*PASSAGE*:
----------------
# Forum Home Renovation Doors, Windows, Architraves & Skirts  Bathroom Skirting Repair - How to fill in behind the skirt?

## mmxx55

Hi all, 
Pretty rookie when it comes to renovating so keen to get any advice from the forum. 
Have had what looks like water from the shower head make its way through behind the head and work it's way along the door frame and down to the skirting. I suspect it occurred prior to my ownership (6 yrs ago) and the previous owners just had someone paint over it and hide it. 
The skirting as crumbled to bits so I've ripped it out. The door frame right near the bottom shows signs of bubbling etc too so I suspect the wood has been compromised.  
I'd like to repair it in preparation for tenants (going from PPR --> Investment property as I'm moving out). What are your thoughts for: 
1) Quick methods to make it visually appealing?
2) Proper repair work?         
Thanks
Kevin

----------


## FrodoOne

> Have had what looks like water from the shower head make its way through behind the head and work it's way along the door frame and down to the skirting. I suspect it occurred prior to my ownership (6 yrs ago) and the previous owners just had someone paint over it and hide it. 
> The skirting as crumbled to bits so I've ripped it out. The door frame right near the bottom shows signs of bubbling etc too so I suspect the wood has been compromised.

   Are you sure that it is from water "from the shower head".
----------------
*DATA SUPPLIED*:

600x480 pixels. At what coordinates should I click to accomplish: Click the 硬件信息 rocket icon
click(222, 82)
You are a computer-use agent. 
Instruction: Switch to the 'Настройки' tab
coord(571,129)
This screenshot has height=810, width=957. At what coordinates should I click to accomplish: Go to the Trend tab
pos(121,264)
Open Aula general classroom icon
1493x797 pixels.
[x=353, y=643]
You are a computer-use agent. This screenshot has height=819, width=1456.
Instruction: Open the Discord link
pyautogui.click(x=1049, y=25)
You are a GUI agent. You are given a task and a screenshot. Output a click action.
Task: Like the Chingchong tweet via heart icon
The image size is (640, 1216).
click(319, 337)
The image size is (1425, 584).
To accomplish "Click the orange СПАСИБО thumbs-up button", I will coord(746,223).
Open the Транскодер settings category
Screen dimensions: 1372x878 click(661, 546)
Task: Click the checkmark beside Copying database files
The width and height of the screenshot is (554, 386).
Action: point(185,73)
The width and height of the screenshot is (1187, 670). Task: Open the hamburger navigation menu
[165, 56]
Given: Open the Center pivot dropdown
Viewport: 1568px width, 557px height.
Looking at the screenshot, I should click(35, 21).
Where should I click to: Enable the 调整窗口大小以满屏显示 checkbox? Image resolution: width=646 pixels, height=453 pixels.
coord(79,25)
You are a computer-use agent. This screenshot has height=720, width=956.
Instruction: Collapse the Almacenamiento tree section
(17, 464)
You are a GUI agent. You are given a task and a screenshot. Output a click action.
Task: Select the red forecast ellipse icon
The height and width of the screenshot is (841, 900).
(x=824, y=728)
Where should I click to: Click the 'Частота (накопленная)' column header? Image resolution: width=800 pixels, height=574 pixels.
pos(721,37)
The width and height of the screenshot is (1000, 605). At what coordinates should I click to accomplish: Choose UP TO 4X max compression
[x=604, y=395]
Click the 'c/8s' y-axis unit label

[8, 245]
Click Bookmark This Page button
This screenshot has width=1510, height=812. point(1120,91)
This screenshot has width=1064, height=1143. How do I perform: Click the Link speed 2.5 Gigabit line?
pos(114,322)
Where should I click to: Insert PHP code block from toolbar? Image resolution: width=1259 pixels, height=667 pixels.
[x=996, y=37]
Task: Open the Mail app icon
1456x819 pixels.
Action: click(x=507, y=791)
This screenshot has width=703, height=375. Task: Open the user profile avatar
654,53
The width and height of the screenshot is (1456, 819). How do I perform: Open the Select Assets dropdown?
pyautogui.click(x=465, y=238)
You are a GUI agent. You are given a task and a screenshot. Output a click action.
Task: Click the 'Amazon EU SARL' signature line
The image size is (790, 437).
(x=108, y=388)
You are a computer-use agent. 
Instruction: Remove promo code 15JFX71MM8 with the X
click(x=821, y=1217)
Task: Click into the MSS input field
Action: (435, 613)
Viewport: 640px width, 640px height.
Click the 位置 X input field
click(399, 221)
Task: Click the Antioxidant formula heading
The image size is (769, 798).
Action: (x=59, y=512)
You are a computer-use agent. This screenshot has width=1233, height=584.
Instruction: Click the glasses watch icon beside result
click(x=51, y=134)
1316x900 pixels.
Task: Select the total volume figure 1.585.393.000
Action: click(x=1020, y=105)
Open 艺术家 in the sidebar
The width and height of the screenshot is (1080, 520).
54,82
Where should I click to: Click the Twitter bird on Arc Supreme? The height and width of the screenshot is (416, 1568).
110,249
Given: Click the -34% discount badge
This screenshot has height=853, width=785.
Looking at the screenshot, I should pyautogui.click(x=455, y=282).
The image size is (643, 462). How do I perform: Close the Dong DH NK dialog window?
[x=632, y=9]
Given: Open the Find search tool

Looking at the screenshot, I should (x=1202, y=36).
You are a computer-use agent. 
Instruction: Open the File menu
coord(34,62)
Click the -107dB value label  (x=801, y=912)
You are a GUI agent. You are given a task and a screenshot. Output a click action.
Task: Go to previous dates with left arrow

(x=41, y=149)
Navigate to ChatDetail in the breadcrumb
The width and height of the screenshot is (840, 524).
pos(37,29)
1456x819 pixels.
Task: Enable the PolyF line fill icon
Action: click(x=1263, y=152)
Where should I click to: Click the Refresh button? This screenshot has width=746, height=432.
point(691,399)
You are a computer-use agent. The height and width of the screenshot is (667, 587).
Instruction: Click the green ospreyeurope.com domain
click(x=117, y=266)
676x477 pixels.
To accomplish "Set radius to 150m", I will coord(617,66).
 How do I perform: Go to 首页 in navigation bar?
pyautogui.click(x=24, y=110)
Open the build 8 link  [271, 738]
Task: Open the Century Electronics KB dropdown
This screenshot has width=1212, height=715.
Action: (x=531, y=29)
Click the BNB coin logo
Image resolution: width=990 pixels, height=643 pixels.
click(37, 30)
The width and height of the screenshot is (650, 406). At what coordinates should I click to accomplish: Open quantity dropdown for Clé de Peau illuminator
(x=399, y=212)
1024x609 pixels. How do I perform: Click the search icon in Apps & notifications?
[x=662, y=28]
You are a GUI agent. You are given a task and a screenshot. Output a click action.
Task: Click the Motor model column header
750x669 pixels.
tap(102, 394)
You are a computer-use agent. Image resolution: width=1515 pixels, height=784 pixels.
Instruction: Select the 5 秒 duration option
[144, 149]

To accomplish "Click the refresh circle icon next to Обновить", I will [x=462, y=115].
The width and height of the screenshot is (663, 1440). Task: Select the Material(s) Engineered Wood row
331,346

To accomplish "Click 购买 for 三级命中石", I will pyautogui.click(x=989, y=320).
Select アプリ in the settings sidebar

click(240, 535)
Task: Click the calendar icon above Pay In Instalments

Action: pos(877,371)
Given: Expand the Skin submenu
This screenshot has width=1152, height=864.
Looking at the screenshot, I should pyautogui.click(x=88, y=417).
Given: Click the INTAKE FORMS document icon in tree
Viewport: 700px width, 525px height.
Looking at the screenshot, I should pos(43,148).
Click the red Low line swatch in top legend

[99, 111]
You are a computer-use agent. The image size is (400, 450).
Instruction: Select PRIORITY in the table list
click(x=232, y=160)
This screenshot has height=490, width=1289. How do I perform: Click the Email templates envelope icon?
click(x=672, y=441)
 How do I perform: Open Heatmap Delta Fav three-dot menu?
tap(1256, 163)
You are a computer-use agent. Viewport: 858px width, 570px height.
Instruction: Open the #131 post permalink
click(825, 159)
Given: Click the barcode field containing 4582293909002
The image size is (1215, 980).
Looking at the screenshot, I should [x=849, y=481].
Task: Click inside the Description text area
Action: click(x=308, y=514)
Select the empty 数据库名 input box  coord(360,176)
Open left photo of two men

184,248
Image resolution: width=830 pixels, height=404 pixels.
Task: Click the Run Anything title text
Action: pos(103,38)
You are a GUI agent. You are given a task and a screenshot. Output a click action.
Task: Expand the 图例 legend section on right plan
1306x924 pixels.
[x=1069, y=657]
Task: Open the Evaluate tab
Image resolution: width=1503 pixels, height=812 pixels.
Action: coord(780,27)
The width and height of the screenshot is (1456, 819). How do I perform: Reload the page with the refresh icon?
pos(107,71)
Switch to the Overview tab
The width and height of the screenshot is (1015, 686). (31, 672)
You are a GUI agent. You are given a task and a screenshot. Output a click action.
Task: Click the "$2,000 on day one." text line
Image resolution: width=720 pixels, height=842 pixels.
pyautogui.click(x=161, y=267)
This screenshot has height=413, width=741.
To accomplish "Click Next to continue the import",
----------------
*TASKS TO COMPLETE*:
• A. From the bathroom skirting thread, set down the passage from "# Forum Home" to "from the forum." word for word.
• B. Extract the lines of the listing from the line with "Task: Open the Mail app icon" to the line with "Action: (435, 613)", reproducing them precisely, both end lines included.

*OUTPUTS BY TASK*:
• A.
# Forum Home Renovation Doors, Windows, Architraves & Skirts  Bathroom Skirting Repair - How to fill in behind the skirt?

## mmxx55

Hi all, 
Pretty rookie when it comes to renovating so keen to get any advice from the forum.

• B.
Task: Open the Mail app icon
1456x819 pixels.
Action: click(x=507, y=791)
This screenshot has width=703, height=375. Task: Open the user profile avatar
654,53
The width and height of the screenshot is (1456, 819). How do I perform: Open the Select Assets dropdown?
pyautogui.click(x=465, y=238)
You are a GUI agent. You are given a task and a screenshot. Output a click action.
Task: Click the 'Amazon EU SARL' signature line
The image size is (790, 437).
(x=108, y=388)
You are a computer-use agent. 
Instruction: Remove promo code 15JFX71MM8 with the X
click(x=821, y=1217)
Task: Click into the MSS input field
Action: (435, 613)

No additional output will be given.